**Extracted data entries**
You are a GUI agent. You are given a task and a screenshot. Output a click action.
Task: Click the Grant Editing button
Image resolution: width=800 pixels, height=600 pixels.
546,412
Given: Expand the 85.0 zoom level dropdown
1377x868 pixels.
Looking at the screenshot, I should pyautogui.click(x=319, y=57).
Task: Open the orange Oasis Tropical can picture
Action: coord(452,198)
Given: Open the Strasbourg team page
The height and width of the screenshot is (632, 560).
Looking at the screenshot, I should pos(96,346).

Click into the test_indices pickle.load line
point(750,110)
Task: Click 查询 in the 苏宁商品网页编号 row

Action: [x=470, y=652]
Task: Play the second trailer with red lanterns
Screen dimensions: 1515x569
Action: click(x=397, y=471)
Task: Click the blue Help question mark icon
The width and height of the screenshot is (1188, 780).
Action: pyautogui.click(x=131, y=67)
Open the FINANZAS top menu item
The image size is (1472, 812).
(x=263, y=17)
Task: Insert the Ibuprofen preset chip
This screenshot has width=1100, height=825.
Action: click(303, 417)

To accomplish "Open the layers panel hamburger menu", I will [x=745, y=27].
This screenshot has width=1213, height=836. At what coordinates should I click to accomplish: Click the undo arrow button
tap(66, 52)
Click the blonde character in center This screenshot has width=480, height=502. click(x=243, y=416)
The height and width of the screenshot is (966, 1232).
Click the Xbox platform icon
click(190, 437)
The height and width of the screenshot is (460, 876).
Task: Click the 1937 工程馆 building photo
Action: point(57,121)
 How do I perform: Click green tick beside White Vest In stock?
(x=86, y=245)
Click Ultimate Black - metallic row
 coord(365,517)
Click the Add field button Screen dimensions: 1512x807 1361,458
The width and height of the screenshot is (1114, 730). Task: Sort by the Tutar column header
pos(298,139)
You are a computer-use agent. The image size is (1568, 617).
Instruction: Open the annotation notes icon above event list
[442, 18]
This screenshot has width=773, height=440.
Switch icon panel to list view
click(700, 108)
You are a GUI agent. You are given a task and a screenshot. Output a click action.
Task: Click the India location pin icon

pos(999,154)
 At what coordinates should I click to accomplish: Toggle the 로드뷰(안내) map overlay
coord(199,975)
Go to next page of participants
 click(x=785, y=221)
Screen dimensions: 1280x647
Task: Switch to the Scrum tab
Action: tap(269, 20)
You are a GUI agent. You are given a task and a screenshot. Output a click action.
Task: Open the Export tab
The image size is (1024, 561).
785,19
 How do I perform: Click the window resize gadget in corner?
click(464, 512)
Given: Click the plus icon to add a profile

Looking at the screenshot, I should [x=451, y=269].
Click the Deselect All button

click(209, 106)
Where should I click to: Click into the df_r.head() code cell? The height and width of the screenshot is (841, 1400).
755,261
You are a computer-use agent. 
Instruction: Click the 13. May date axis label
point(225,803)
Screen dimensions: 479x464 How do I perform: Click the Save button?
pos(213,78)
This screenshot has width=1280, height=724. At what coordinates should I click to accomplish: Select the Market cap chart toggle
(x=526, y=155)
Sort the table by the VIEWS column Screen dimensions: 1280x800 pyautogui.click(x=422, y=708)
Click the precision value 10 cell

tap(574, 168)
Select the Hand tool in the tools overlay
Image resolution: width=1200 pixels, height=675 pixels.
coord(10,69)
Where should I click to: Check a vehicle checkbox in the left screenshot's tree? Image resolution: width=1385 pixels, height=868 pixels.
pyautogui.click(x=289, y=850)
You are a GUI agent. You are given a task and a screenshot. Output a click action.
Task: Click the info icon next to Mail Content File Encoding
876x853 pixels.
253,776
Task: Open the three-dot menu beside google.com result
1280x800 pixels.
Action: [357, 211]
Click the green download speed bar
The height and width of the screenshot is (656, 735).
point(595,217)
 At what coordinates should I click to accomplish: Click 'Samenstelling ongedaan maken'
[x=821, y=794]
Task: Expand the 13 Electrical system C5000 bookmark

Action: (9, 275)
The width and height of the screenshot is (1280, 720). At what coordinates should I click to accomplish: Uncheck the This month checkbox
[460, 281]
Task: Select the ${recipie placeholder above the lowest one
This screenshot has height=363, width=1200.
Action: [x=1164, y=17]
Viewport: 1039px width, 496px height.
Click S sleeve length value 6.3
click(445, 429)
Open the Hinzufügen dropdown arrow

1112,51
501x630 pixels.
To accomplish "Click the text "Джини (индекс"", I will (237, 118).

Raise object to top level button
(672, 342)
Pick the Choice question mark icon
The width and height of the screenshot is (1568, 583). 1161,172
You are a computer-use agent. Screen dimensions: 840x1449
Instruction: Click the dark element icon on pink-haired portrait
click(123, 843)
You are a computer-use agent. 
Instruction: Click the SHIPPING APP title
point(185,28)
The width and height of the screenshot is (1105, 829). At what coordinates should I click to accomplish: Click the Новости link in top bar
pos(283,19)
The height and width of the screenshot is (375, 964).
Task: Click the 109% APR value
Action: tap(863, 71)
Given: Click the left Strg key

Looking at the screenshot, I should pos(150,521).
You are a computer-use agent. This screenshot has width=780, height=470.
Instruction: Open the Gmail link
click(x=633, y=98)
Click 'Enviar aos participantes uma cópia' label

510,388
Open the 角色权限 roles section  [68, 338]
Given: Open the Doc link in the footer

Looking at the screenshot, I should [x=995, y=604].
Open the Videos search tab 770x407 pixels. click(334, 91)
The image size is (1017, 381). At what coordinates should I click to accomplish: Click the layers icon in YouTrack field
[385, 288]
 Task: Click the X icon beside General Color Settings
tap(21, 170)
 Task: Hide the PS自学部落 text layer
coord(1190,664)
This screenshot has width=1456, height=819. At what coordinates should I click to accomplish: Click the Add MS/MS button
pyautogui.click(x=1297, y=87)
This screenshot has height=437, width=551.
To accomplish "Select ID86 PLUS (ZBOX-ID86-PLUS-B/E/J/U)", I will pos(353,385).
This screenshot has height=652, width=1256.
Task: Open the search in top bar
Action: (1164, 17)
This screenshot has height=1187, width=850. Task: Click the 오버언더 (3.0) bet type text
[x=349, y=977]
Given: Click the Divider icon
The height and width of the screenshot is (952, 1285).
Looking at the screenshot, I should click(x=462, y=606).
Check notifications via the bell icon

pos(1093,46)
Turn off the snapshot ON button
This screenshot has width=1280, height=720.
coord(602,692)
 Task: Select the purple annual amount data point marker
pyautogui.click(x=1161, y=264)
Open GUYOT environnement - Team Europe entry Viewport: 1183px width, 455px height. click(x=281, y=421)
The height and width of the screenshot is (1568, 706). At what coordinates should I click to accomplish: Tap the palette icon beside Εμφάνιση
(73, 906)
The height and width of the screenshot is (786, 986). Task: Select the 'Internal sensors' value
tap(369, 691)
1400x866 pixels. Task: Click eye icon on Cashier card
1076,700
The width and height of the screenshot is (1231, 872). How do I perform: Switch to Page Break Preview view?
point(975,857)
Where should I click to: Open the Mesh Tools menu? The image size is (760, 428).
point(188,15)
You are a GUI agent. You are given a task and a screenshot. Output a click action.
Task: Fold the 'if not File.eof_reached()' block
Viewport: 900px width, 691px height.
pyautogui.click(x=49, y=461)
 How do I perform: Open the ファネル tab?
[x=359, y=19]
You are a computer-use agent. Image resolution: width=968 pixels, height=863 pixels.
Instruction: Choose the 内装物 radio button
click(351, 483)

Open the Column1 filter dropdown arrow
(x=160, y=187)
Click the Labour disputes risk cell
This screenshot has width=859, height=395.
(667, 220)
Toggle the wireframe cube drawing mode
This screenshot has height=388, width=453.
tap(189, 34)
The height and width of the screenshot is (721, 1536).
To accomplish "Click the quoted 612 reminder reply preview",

**Task details**
Could you copy out the data in full, exactly as it is written?

**Answer space**
You are a GUI agent. You are given a task and a screenshot. Output a click action.
Task: Click the Grant Editing button
Image resolution: width=800 pixels, height=600 pixels.
546,412
Given: Expand the 85.0 zoom level dropdown
1377x868 pixels.
Looking at the screenshot, I should pyautogui.click(x=319, y=57).
Task: Open the orange Oasis Tropical can picture
Action: coord(452,198)
Given: Open the Strasbourg team page
The height and width of the screenshot is (632, 560).
Looking at the screenshot, I should pos(96,346).

Click into the test_indices pickle.load line
point(750,110)
Task: Click 查询 in the 苏宁商品网页编号 row

Action: [x=470, y=652]
Task: Play the second trailer with red lanterns
Screen dimensions: 1515x569
Action: click(x=397, y=471)
Task: Click the blue Help question mark icon
The width and height of the screenshot is (1188, 780).
Action: pyautogui.click(x=131, y=67)
Open the FINANZAS top menu item
The image size is (1472, 812).
(x=263, y=17)
Task: Insert the Ibuprofen preset chip
This screenshot has width=1100, height=825.
Action: click(303, 417)

To accomplish "Open the layers panel hamburger menu", I will [x=745, y=27].
This screenshot has width=1213, height=836. At what coordinates should I click to accomplish: Click the undo arrow button
tap(66, 52)
Click the blonde character in center This screenshot has width=480, height=502. click(x=243, y=416)
The height and width of the screenshot is (966, 1232).
Click the Xbox platform icon
click(190, 437)
The height and width of the screenshot is (460, 876).
Task: Click the 1937 工程馆 building photo
Action: point(57,121)
 How do I perform: Click green tick beside White Vest In stock?
(x=86, y=245)
Click Ultimate Black - metallic row
 coord(365,517)
Click the Add field button Screen dimensions: 1512x807 1361,458
The width and height of the screenshot is (1114, 730). Task: Sort by the Tutar column header
pos(298,139)
You are a computer-use agent. The image size is (1568, 617).
Instruction: Open the annotation notes icon above event list
[442, 18]
This screenshot has width=773, height=440.
Switch icon panel to list view
click(700, 108)
You are a GUI agent. You are given a task and a screenshot. Output a click action.
Task: Click the India location pin icon

pos(999,154)
 At what coordinates should I click to accomplish: Toggle the 로드뷰(안내) map overlay
coord(199,975)
Go to next page of participants
 click(x=785, y=221)
Screen dimensions: 1280x647
Task: Switch to the Scrum tab
Action: tap(269, 20)
You are a GUI agent. You are given a task and a screenshot. Output a click action.
Task: Open the Export tab
The image size is (1024, 561).
785,19
 How do I perform: Click the window resize gadget in corner?
click(464, 512)
Given: Click the plus icon to add a profile

Looking at the screenshot, I should [x=451, y=269].
Click the Deselect All button

click(209, 106)
Where should I click to: Click into the df_r.head() code cell? The height and width of the screenshot is (841, 1400).
755,261
You are a computer-use agent. 
Instruction: Click the 13. May date axis label
point(225,803)
Screen dimensions: 479x464 How do I perform: Click the Save button?
pos(213,78)
This screenshot has width=1280, height=724. At what coordinates should I click to accomplish: Select the Market cap chart toggle
(x=526, y=155)
Sort the table by the VIEWS column Screen dimensions: 1280x800 pyautogui.click(x=422, y=708)
Click the precision value 10 cell

tap(574, 168)
Select the Hand tool in the tools overlay
Image resolution: width=1200 pixels, height=675 pixels.
coord(10,69)
Where should I click to: Check a vehicle checkbox in the left screenshot's tree? Image resolution: width=1385 pixels, height=868 pixels.
pyautogui.click(x=289, y=850)
You are a GUI agent. You are given a task and a screenshot. Output a click action.
Task: Click the info icon next to Mail Content File Encoding
876x853 pixels.
253,776
Task: Open the three-dot menu beside google.com result
1280x800 pixels.
Action: [357, 211]
Click the green download speed bar
The height and width of the screenshot is (656, 735).
point(595,217)
 At what coordinates should I click to accomplish: Click 'Samenstelling ongedaan maken'
[x=821, y=794]
Task: Expand the 13 Electrical system C5000 bookmark

Action: (9, 275)
The width and height of the screenshot is (1280, 720). At what coordinates should I click to accomplish: Uncheck the This month checkbox
[460, 281]
Task: Select the ${recipie placeholder above the lowest one
This screenshot has height=363, width=1200.
Action: [x=1164, y=17]
Viewport: 1039px width, 496px height.
Click S sleeve length value 6.3
click(445, 429)
Open the Hinzufügen dropdown arrow

1112,51
501x630 pixels.
To accomplish "Click the text "Джини (индекс"", I will (237, 118).

Raise object to top level button
(672, 342)
Pick the Choice question mark icon
The width and height of the screenshot is (1568, 583). 1161,172
You are a computer-use agent. Screen dimensions: 840x1449
Instruction: Click the dark element icon on pink-haired portrait
click(123, 843)
You are a computer-use agent. 
Instruction: Click the SHIPPING APP title
point(185,28)
The width and height of the screenshot is (1105, 829). At what coordinates should I click to accomplish: Click the Новости link in top bar
pos(283,19)
The height and width of the screenshot is (375, 964).
Task: Click the 109% APR value
Action: tap(863, 71)
Given: Click the left Strg key

Looking at the screenshot, I should pos(150,521).
You are a computer-use agent. This screenshot has width=780, height=470.
Instruction: Open the Gmail link
click(x=633, y=98)
Click 'Enviar aos participantes uma cópia' label

510,388
Open the 角色权限 roles section  [68, 338]
Given: Open the Doc link in the footer

Looking at the screenshot, I should [x=995, y=604].
Open the Videos search tab 770x407 pixels. click(334, 91)
The image size is (1017, 381). At what coordinates should I click to accomplish: Click the layers icon in YouTrack field
[385, 288]
 Task: Click the X icon beside General Color Settings
tap(21, 170)
 Task: Hide the PS自学部落 text layer
coord(1190,664)
This screenshot has width=1456, height=819. At what coordinates should I click to accomplish: Click the Add MS/MS button
pyautogui.click(x=1297, y=87)
This screenshot has height=437, width=551.
To accomplish "Select ID86 PLUS (ZBOX-ID86-PLUS-B/E/J/U)", I will pos(353,385).
This screenshot has height=652, width=1256.
Task: Open the search in top bar
Action: (1164, 17)
This screenshot has height=1187, width=850. Task: Click the 오버언더 (3.0) bet type text
[x=349, y=977]
Given: Click the Divider icon
The height and width of the screenshot is (952, 1285).
Looking at the screenshot, I should click(x=462, y=606).
Check notifications via the bell icon

pos(1093,46)
Turn off the snapshot ON button
This screenshot has width=1280, height=720.
coord(602,692)
 Task: Select the purple annual amount data point marker
pyautogui.click(x=1161, y=264)
Open GUYOT environnement - Team Europe entry Viewport: 1183px width, 455px height. click(x=281, y=421)
The height and width of the screenshot is (1568, 706). At what coordinates should I click to accomplish: Tap the palette icon beside Εμφάνιση
(73, 906)
The height and width of the screenshot is (786, 986). Task: Select the 'Internal sensors' value
tap(369, 691)
1400x866 pixels. Task: Click eye icon on Cashier card
1076,700
The width and height of the screenshot is (1231, 872). How do I perform: Switch to Page Break Preview view?
point(975,857)
Where should I click to: Open the Mesh Tools menu? The image size is (760, 428).
point(188,15)
You are a GUI agent. You are given a task and a screenshot. Output a click action.
Task: Fold the 'if not File.eof_reached()' block
Viewport: 900px width, 691px height.
pyautogui.click(x=49, y=461)
 How do I perform: Open the ファネル tab?
[x=359, y=19]
You are a computer-use agent. Image resolution: width=968 pixels, height=863 pixels.
Instruction: Choose the 内装物 radio button
click(351, 483)

Open the Column1 filter dropdown arrow
(x=160, y=187)
Click the Labour disputes risk cell
This screenshot has width=859, height=395.
(667, 220)
Toggle the wireframe cube drawing mode
This screenshot has height=388, width=453.
tap(189, 34)
The height and width of the screenshot is (721, 1536).
To accomplish "Click the quoted 612 reminder reply preview",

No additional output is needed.